═══ EXTRACTED ENTRIES ═══

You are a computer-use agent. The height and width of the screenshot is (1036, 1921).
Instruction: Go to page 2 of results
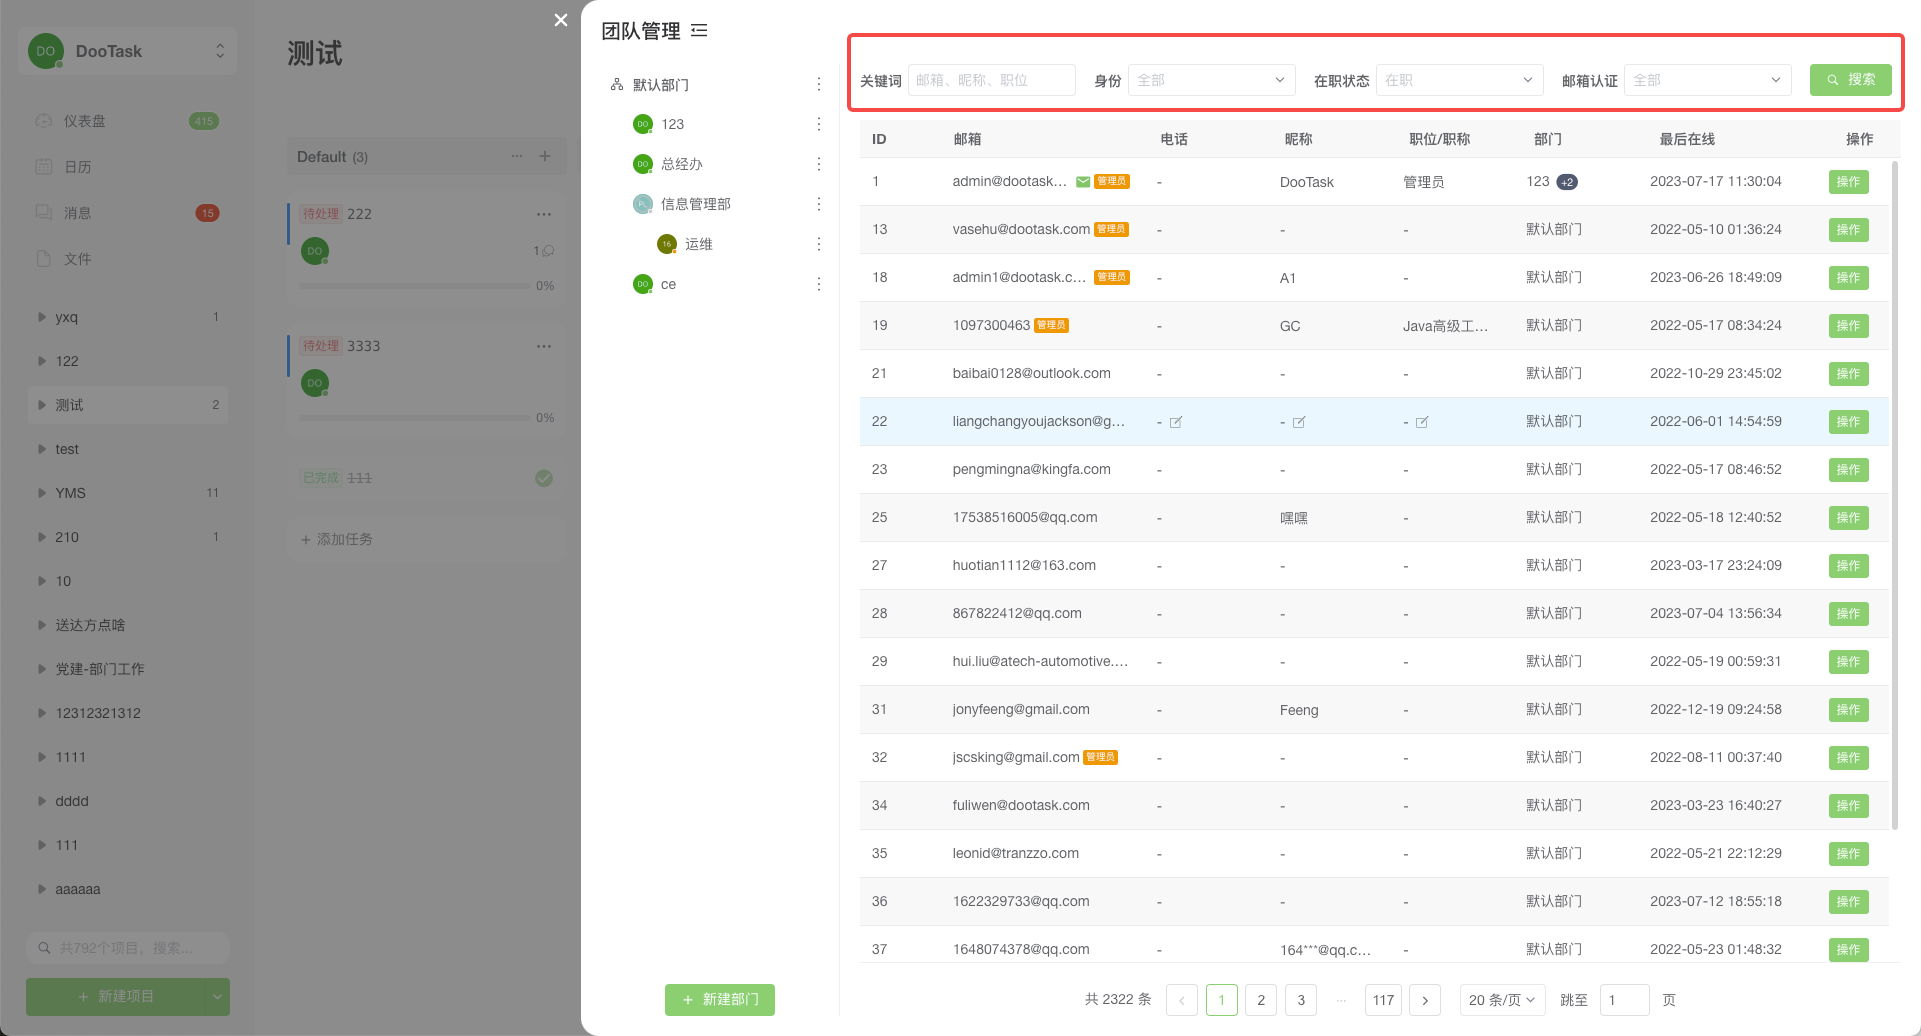point(1261,1000)
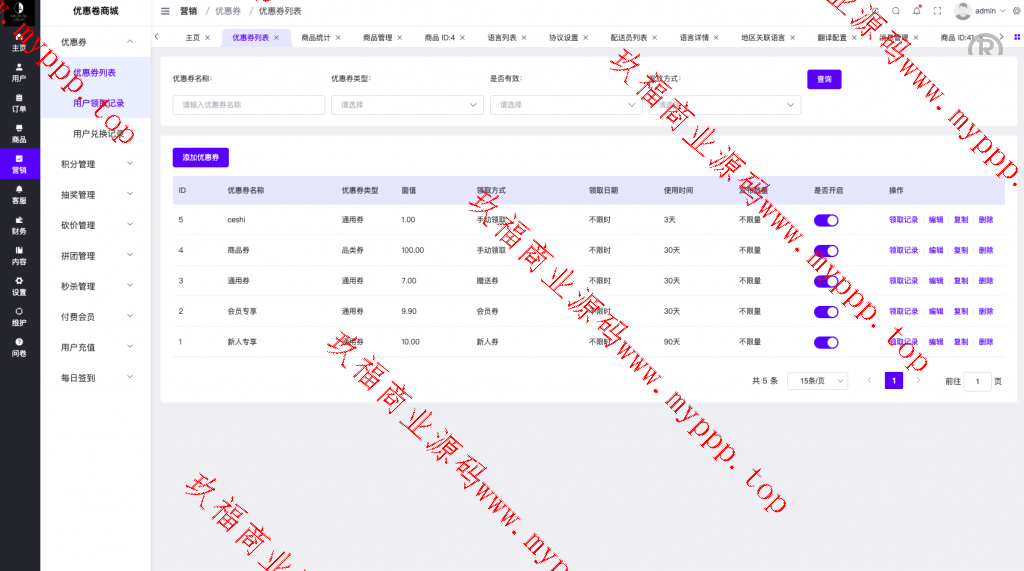
Task: Enter fullscreen mode via top-bar icon
Action: pyautogui.click(x=937, y=11)

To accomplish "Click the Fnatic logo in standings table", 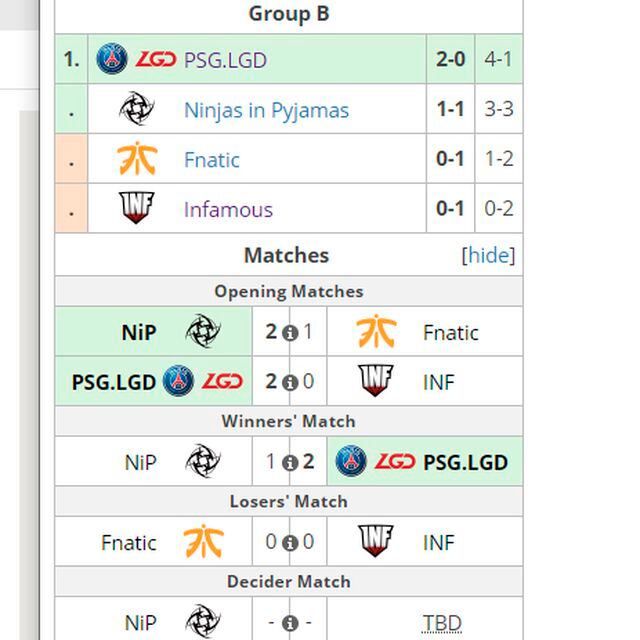I will point(136,159).
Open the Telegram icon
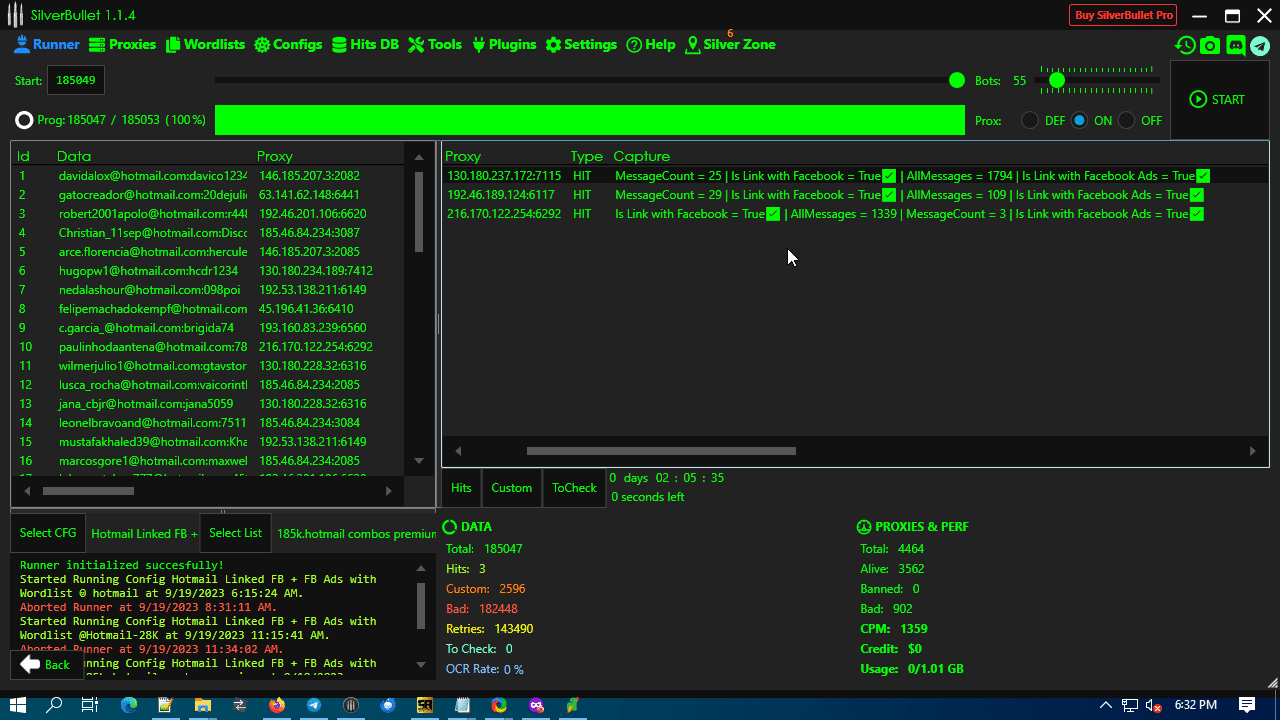This screenshot has width=1280, height=720. 1259,45
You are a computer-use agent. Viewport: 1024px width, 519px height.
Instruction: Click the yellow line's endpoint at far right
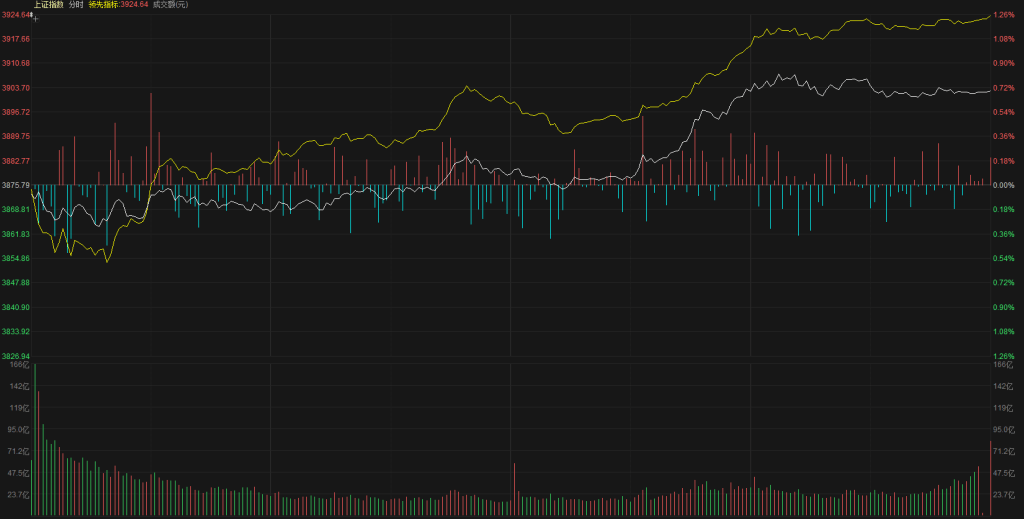[989, 15]
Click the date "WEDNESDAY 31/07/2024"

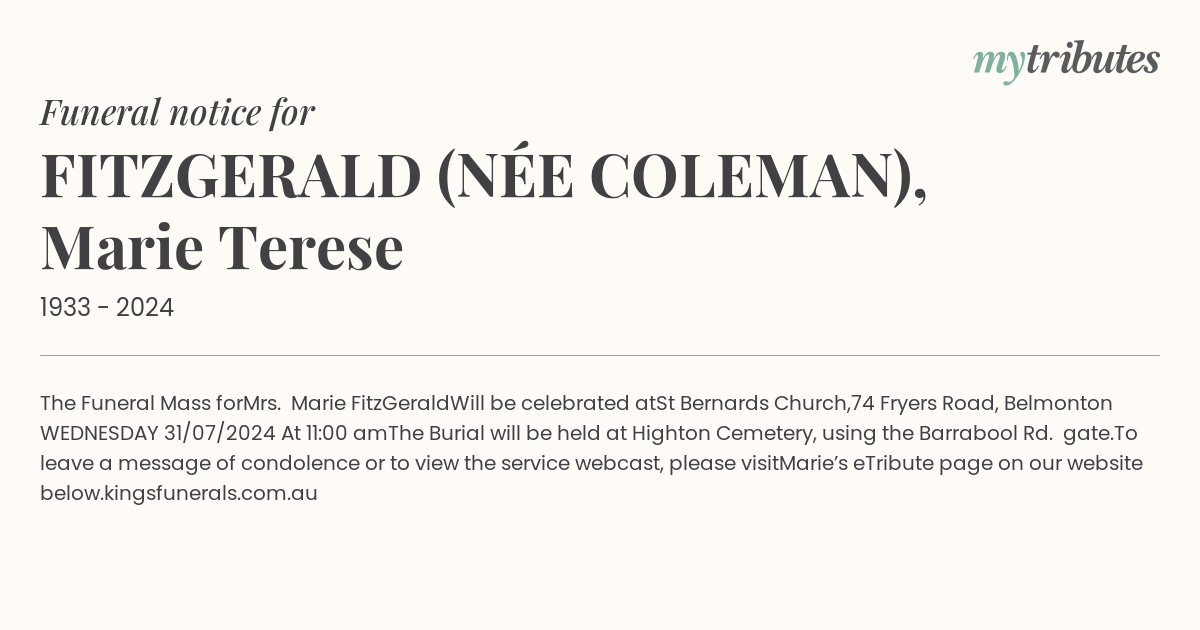158,433
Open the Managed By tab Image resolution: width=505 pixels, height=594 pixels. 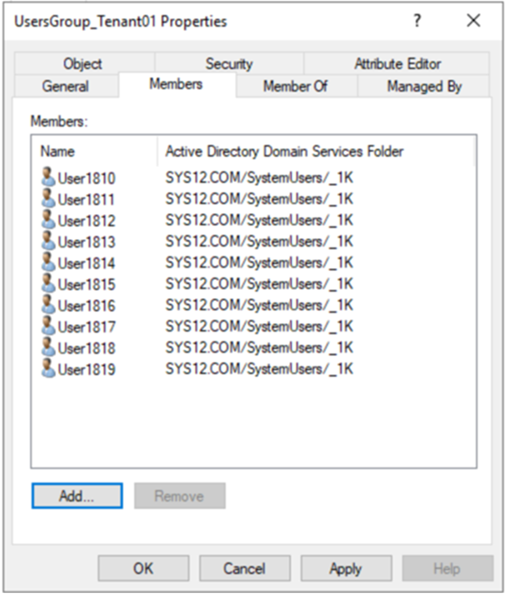(x=424, y=86)
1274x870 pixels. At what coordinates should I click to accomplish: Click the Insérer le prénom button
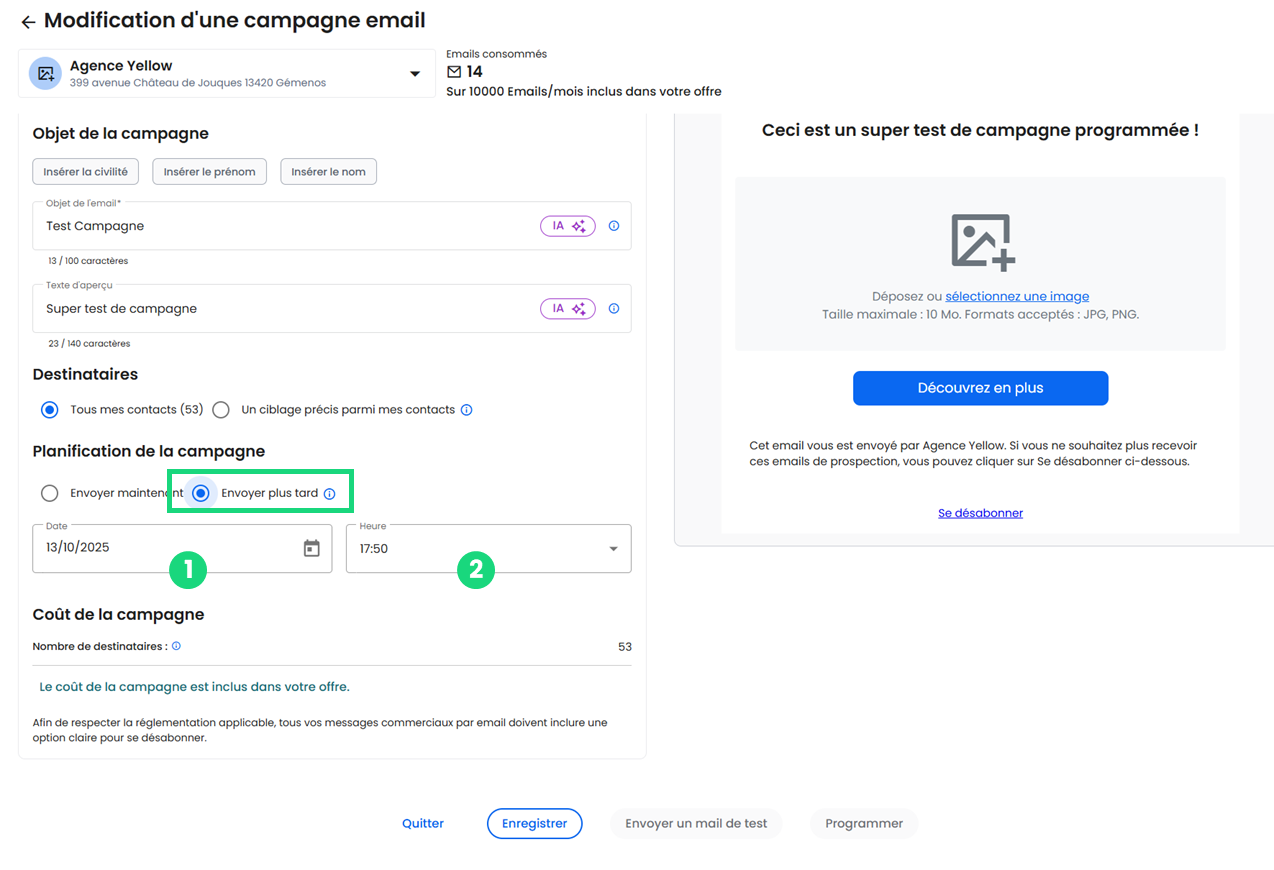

═══

■ YOUR OBJECTIVE
Go through the data and count every line where the word "agent" appears. Give only that count.

■ WRITTEN REPLY
2